The quiet is broken of course by the ranting and raving at the store. “What gives?” Danny asks, cupping his hands to see why the crowd has grown even larger.

I reach for the envelope and then, just because I know Mom and Dad need to make a deposit, I open it up. “Danny … ,” I start.

“Check it out!” Danny says, reaching for the door handle.

“No, Danny—wait!” I grab his shoulder and stop him. I show him the check.

It takes only a few seconds for Danny to reach the same conclusion I did. The check is for a few thousand dollars. It is from the personal account of Mrs. Himmelrath.

“You don’t think—” Danny looks like his dog was just hit by our van.

I nod. “She’s doing it. I know it. Jenny Himmelrath’s mother is throwing a Prom. A
private
Prom.” As soon as the words are out, I feel sick. I start to put my head down so I don’t pass out when Danny tugs at my hand.

“Tessa.”

“Leave me alone,” I say. “I can’t do this anymore.” Josie can’t. I can’t. My family can’t.

“Tessa,” Danny says, insisting. “Check it out.”

So I look up because I have nothing else to do, nothing left to say. At the front of Giant Brooks, right where our lake chairs and grills usually go, is a booth. Only this one isn’t selling summer charcoal or bug spray. My father and mother, my mom standing on an upturned milk crate, are waving things in the air, shouting. I can’t help but start to smile through my tears.

My parents are selling purple TEAM TESSA T-shirts.

And people are buying them.

22

LUKE

I got a one-day suspension for wearing a TEAM TESSA shirt. The next day, they sent five kids home for wearing them. And the day after that, when thirty kids showed up in them, the administration just gave in.

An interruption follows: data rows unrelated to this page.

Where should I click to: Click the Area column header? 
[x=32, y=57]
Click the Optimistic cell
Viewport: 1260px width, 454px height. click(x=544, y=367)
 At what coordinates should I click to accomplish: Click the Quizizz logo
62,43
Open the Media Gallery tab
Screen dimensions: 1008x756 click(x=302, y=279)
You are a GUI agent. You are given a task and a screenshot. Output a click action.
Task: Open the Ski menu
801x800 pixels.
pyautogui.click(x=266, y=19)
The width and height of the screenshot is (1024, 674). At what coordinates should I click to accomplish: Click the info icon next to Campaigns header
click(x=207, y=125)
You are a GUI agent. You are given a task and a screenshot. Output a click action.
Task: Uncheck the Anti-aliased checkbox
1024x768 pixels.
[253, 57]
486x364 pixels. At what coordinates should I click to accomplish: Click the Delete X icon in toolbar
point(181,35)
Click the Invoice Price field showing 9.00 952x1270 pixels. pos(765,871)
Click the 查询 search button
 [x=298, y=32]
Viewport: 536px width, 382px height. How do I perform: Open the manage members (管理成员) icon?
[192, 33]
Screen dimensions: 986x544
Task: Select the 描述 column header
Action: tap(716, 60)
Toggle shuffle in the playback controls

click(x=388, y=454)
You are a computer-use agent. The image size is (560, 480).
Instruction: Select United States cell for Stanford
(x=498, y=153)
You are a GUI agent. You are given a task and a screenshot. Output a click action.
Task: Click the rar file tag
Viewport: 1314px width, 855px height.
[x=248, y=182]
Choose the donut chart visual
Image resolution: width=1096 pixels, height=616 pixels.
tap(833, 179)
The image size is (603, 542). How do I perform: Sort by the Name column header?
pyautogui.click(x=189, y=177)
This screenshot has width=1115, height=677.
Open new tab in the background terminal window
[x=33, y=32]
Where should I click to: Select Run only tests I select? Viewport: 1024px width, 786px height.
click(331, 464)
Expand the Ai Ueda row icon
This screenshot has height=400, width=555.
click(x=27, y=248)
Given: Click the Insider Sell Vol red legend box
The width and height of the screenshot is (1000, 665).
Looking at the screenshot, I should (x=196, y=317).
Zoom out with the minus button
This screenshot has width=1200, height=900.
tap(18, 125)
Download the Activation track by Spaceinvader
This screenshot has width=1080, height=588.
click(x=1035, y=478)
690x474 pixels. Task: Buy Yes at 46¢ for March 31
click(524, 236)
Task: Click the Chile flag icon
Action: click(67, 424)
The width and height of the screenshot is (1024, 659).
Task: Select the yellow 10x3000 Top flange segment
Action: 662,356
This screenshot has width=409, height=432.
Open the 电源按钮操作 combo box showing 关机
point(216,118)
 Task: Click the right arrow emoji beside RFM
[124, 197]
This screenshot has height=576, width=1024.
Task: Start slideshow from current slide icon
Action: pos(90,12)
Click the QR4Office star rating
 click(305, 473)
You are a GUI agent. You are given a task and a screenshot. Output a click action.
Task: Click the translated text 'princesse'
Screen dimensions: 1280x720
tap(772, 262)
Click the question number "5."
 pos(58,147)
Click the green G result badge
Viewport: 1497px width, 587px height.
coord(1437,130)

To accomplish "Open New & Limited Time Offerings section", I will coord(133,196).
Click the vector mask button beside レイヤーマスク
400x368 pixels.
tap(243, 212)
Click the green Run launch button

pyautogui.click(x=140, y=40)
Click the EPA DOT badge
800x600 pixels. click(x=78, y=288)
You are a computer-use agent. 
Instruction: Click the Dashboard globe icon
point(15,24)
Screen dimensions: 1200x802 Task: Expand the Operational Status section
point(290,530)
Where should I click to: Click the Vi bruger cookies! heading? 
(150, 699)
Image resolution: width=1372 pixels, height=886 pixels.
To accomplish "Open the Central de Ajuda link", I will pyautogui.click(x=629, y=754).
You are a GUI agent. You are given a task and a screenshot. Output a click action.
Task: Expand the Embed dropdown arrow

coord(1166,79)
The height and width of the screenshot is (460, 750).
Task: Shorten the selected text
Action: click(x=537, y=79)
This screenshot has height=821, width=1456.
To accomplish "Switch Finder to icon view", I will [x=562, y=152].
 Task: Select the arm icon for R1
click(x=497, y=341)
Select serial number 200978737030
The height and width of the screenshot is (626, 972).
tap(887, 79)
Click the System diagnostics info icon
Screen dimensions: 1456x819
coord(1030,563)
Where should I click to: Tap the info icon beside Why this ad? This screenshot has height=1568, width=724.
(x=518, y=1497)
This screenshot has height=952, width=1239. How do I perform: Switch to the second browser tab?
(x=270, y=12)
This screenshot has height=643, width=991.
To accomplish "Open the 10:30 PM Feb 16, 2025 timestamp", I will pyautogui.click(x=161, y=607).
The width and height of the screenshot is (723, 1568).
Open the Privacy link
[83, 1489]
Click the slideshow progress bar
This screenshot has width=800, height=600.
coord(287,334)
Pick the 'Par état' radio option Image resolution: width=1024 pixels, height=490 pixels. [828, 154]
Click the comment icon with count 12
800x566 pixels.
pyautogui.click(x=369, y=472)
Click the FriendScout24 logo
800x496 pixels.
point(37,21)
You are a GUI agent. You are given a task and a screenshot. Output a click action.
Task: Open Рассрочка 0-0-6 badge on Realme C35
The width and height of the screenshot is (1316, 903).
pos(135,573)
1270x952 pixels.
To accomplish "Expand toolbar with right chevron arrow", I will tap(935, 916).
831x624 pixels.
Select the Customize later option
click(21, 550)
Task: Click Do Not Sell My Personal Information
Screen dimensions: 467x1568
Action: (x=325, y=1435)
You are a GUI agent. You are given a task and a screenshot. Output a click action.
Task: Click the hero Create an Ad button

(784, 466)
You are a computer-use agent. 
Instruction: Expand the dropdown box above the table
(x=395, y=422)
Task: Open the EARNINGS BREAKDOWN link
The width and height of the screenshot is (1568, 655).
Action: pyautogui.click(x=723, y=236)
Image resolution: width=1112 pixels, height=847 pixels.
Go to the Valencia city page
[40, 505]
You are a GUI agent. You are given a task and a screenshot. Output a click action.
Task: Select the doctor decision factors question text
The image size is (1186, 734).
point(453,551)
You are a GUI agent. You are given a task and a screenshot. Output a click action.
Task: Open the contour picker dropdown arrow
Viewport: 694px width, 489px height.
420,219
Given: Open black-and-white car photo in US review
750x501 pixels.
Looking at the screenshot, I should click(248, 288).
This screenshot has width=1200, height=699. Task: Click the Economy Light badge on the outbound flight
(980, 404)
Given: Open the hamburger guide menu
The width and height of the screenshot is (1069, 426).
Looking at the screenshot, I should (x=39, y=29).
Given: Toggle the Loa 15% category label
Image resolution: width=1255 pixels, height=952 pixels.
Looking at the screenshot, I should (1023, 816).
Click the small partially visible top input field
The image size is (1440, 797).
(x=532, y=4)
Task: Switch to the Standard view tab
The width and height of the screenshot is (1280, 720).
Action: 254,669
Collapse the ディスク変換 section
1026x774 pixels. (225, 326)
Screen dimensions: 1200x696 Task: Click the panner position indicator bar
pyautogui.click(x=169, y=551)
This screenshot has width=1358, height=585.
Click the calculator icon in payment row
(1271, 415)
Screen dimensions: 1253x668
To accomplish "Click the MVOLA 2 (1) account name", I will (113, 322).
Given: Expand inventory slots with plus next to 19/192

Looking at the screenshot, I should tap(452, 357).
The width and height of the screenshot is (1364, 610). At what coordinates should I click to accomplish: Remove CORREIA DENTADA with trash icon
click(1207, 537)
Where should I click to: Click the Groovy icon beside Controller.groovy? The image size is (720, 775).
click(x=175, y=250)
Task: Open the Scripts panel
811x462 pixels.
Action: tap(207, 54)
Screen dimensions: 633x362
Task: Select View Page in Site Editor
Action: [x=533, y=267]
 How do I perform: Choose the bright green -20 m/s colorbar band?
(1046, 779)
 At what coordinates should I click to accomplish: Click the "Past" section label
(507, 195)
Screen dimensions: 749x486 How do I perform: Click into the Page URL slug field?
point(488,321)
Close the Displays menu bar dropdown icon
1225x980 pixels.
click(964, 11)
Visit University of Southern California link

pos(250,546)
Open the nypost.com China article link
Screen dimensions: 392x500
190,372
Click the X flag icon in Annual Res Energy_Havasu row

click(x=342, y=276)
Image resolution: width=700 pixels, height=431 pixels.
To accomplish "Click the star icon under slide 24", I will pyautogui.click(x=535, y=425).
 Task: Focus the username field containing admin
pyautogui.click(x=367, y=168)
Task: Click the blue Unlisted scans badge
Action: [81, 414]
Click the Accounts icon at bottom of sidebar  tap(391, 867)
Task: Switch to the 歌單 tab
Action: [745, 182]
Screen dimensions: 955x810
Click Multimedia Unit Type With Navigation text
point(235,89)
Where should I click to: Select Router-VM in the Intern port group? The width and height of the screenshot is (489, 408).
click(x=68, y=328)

So on day four, I wear mine again, and it feels pretty good. Actually it feels great. Those of us in the shirts are still way less than half or even a third of the people at school, but it is really nice to be able to look around in the hall or any class you happen to be in and know that the entire world isn’t against you. Maybe three-quarters of the world—or at least of the school—but the important part is not feeling alone. Whenever I see another person wearing a TEAM TESSA shirt, we lock eyes for a second and exchange a smile. Usually right before someone “accidentally” knocks into us.

Tessa made me watch
West Side Story
once. We both
talked about how beautiful Natalie Wood was in that movie pretty much the whole time, and yeah, I suppose that should have been a clue, but what can I say, it’s really hard to see something when you’re not looking for it. Or, I guess, when you’re looking for its opposite.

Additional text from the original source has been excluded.